Likelihood-Based Clustering (LiBaC) for Codon Models, a Method for Grouping Sites according to Similarities in the Underlying Process of Evolution

Le Bao*, Hong Gu*, Katherine A. Dunn{dagger} and Joseph P. Bielawski*,{dagger}

* Department of Mathematics and Statistics, Dalhousie University, Halifax, Nova Scotia, Canada
{dagger} Department of Biology, Dalhousie University, Halifax, Nova Scotia, Canada

E-mail: j.bielawski{at}dal.ca.

Accepted for publication May 30, 2008.

Models of codon evolution are useful for investigating the strength and direction of natural selection via a parameter for the nonsynonymous/synonymous rate ratio ({omega} = dN/dS). Different codon models are available to account for diversity of the evolutionary patterns among sites. Codon models that specify data partitions as fixed effects allow the most evolutionary diversity among sites but require that site partitions are a priori identifiable. Models that use a parametric distribution to express the variability in the {omega} ratio across site do not require a priori partitioning of sites, but they permit less among-site diversity in the evolutionary process.
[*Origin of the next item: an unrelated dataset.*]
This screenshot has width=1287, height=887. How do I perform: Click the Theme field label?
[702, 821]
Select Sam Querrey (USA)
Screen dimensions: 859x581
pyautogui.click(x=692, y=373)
Simulation studies presented in this paper indicate that differences among sites in estimates of {omega} under an overly simplistic analytical model can reflect more than just natural selection pressure. We also find that the classic likelihood ratio tests for positive selection have a high false-positive rate in some situations. In this paper, we developed a new method for assigning codon sites into groups where each group has a different model, and the likelihood over all sites is maximized. The method, called likelihood-based clustering (LiBaC), can be viewed as a generalization of the family of model-based clustering approaches to models of codon evolution. We report the performance of several LiBaC-based methods, and selected alternative methods, over a wide variety of scenarios. We find that LiBaC, under an appropriate model, can provide reliable parameter estimates when the process of evolution is very heterogeneous among groups of sites. Certain types of proteins, such as transmembrane proteins, are expected to exhibit such heterogeneity. A survey of genes encoding transmembrane proteins suggests that overly simplistic models could be leading to false signal for positive selection among such genes. In these cases, LiBaC-based methods offer an important addition to a "toolbox" of methods thereby helping to uncover robust evidence for the action of positive selection.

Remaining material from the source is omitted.